#### WORK TO COMPLETE:
Look through the data below for the line with "Task: Click the supported" and the line with "Open the Mertens number 14 shirt photo", then output those two and all lines in between, exactly as written.

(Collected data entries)
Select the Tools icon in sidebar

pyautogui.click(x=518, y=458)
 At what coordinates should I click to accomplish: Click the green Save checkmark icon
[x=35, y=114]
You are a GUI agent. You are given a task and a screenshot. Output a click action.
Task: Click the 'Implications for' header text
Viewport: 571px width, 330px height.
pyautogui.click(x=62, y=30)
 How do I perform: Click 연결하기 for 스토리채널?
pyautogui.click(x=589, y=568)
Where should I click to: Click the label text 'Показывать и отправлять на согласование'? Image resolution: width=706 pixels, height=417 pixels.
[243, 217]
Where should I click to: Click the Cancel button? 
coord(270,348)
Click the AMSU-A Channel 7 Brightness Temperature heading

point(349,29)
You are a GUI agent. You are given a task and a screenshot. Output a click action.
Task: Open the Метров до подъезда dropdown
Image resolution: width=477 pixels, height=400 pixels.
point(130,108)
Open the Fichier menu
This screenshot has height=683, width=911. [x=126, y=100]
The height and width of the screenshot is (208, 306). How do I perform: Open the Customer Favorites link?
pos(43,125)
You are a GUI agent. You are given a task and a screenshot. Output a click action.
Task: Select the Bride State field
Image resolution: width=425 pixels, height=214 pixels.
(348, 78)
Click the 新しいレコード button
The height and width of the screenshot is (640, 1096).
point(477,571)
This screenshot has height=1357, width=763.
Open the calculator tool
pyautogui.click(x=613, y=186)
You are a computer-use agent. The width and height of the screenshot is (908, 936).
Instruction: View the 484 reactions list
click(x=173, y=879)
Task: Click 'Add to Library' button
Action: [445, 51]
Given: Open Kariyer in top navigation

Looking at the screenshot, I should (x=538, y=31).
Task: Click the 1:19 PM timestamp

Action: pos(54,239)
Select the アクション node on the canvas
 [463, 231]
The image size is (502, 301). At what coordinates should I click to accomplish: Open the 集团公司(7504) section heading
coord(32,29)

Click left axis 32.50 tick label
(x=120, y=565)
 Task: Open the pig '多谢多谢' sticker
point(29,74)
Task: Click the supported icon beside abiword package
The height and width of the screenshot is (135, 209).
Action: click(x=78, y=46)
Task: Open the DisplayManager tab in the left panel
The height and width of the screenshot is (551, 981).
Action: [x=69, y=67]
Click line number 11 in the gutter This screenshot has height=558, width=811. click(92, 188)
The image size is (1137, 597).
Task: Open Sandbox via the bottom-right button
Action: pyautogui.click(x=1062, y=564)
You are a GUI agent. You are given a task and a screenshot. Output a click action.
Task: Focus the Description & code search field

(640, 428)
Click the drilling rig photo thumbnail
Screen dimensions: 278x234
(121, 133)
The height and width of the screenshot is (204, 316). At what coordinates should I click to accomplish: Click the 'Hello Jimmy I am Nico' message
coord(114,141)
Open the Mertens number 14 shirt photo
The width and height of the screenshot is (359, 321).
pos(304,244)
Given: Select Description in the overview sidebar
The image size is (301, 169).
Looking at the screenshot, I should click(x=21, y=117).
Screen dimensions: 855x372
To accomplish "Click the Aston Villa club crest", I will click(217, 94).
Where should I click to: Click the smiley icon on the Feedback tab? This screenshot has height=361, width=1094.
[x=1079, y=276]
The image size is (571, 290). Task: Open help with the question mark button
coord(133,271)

#### THE COMPLETED TASK:
Task: Click the supported icon beside abiword package
The height and width of the screenshot is (135, 209).
Action: click(x=78, y=46)
Task: Open the DisplayManager tab in the left panel
The height and width of the screenshot is (551, 981).
Action: [x=69, y=67]
Click line number 11 in the gutter This screenshot has height=558, width=811. click(92, 188)
The image size is (1137, 597).
Task: Open Sandbox via the bottom-right button
Action: pyautogui.click(x=1062, y=564)
You are a GUI agent. You are given a task and a screenshot. Output a click action.
Task: Focus the Description & code search field

(640, 428)
Click the drilling rig photo thumbnail
Screen dimensions: 278x234
(121, 133)
The height and width of the screenshot is (204, 316). At what coordinates should I click to accomplish: Click the 'Hello Jimmy I am Nico' message
coord(114,141)
Open the Mertens number 14 shirt photo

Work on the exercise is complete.